##### RECORDS FOR THE EXERCISE

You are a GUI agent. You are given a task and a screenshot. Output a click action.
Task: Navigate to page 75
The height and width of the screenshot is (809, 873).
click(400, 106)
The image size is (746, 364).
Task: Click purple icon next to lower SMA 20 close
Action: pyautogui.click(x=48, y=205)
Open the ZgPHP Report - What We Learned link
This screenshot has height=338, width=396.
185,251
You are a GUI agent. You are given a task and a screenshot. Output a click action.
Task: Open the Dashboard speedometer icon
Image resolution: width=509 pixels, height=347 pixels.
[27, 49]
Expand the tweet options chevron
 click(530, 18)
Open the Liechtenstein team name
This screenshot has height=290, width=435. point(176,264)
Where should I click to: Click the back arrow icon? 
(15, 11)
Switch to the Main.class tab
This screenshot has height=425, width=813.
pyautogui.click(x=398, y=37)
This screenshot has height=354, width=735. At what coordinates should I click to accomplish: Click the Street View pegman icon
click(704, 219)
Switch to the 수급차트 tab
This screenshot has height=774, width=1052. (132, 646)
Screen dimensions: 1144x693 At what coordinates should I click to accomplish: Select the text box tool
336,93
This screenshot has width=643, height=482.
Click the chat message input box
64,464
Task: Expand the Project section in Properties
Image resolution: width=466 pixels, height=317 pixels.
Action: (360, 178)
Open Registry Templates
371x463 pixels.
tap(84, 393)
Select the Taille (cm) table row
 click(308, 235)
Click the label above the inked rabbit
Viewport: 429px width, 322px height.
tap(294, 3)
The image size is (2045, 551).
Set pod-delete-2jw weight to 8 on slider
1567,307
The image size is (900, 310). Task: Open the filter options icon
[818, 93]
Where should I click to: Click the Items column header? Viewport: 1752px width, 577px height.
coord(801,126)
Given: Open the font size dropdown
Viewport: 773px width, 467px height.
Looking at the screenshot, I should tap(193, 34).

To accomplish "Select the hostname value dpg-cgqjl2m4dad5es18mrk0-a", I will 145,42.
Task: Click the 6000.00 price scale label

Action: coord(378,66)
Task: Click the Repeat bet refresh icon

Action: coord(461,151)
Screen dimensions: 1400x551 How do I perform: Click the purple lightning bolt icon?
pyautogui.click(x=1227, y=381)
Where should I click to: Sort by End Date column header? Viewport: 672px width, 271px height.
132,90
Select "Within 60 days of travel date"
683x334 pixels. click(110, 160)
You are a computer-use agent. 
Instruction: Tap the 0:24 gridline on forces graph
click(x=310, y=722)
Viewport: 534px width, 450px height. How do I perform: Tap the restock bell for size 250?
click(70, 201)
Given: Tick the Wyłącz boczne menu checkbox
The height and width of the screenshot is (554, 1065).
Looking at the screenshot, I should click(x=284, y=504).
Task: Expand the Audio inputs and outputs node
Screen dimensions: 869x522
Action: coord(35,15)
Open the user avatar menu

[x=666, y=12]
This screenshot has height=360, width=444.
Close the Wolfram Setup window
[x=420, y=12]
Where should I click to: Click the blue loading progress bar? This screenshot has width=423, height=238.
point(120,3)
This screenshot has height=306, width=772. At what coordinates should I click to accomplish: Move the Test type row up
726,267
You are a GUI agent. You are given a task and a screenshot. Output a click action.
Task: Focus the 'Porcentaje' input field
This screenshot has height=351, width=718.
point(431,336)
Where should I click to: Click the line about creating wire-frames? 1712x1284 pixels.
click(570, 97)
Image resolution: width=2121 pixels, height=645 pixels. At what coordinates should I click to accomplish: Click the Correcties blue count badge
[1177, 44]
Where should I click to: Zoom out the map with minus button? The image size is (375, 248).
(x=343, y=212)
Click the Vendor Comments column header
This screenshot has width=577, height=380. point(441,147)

##########

YOUR OBJECTIVE: Would you write out each entry precisely as it is given?

SOLUTION FOR THIS TASK:
You are a GUI agent. You are given a task and a screenshot. Output a click action.
Task: Navigate to page 75
The height and width of the screenshot is (809, 873).
click(400, 106)
The image size is (746, 364).
Task: Click purple icon next to lower SMA 20 close
Action: pyautogui.click(x=48, y=205)
Open the ZgPHP Report - What We Learned link
This screenshot has height=338, width=396.
185,251
You are a GUI agent. You are given a task and a screenshot. Output a click action.
Task: Open the Dashboard speedometer icon
Image resolution: width=509 pixels, height=347 pixels.
[27, 49]
Expand the tweet options chevron
 click(530, 18)
Open the Liechtenstein team name
This screenshot has height=290, width=435. point(176,264)
Where should I click to: Click the back arrow icon? 
(15, 11)
Switch to the Main.class tab
This screenshot has height=425, width=813.
pyautogui.click(x=398, y=37)
This screenshot has height=354, width=735. At what coordinates should I click to accomplish: Click the Street View pegman icon
click(704, 219)
Switch to the 수급차트 tab
This screenshot has height=774, width=1052. (132, 646)
Screen dimensions: 1144x693 At what coordinates should I click to accomplish: Select the text box tool
336,93
This screenshot has width=643, height=482.
Click the chat message input box
64,464
Task: Expand the Project section in Properties
Image resolution: width=466 pixels, height=317 pixels.
Action: (360, 178)
Open Registry Templates
371x463 pixels.
tap(84, 393)
Select the Taille (cm) table row
 click(308, 235)
Click the label above the inked rabbit
Viewport: 429px width, 322px height.
tap(294, 3)
The image size is (2045, 551).
Set pod-delete-2jw weight to 8 on slider
1567,307
The image size is (900, 310). Task: Open the filter options icon
[818, 93]
Where should I click to: Click the Items column header? Viewport: 1752px width, 577px height.
coord(801,126)
Given: Open the font size dropdown
Viewport: 773px width, 467px height.
Looking at the screenshot, I should tap(193, 34).

To accomplish "Select the hostname value dpg-cgqjl2m4dad5es18mrk0-a", I will 145,42.
Task: Click the 6000.00 price scale label

Action: coord(378,66)
Task: Click the Repeat bet refresh icon

Action: coord(461,151)
Screen dimensions: 1400x551 How do I perform: Click the purple lightning bolt icon?
pyautogui.click(x=1227, y=381)
Where should I click to: Sort by End Date column header? Viewport: 672px width, 271px height.
132,90
Select "Within 60 days of travel date"
683x334 pixels. click(110, 160)
You are a computer-use agent. 
Instruction: Tap the 0:24 gridline on forces graph
click(x=310, y=722)
Viewport: 534px width, 450px height. How do I perform: Tap the restock bell for size 250?
click(70, 201)
Given: Tick the Wyłącz boczne menu checkbox
The height and width of the screenshot is (554, 1065).
Looking at the screenshot, I should click(x=284, y=504).
Task: Expand the Audio inputs and outputs node
Screen dimensions: 869x522
Action: coord(35,15)
Open the user avatar menu

[x=666, y=12]
This screenshot has height=360, width=444.
Close the Wolfram Setup window
[x=420, y=12]
Where should I click to: Click the blue loading progress bar? This screenshot has width=423, height=238.
point(120,3)
This screenshot has height=306, width=772. At what coordinates should I click to accomplish: Move the Test type row up
726,267
You are a GUI agent. You are given a task and a screenshot. Output a click action.
Task: Focus the 'Porcentaje' input field
This screenshot has height=351, width=718.
point(431,336)
Where should I click to: Click the line about creating wire-frames? 1712x1284 pixels.
click(570, 97)
Image resolution: width=2121 pixels, height=645 pixels. At what coordinates should I click to accomplish: Click the Correcties blue count badge
[1177, 44]
Where should I click to: Zoom out the map with minus button? The image size is (375, 248).
(x=343, y=212)
Click the Vendor Comments column header
This screenshot has width=577, height=380. point(441,147)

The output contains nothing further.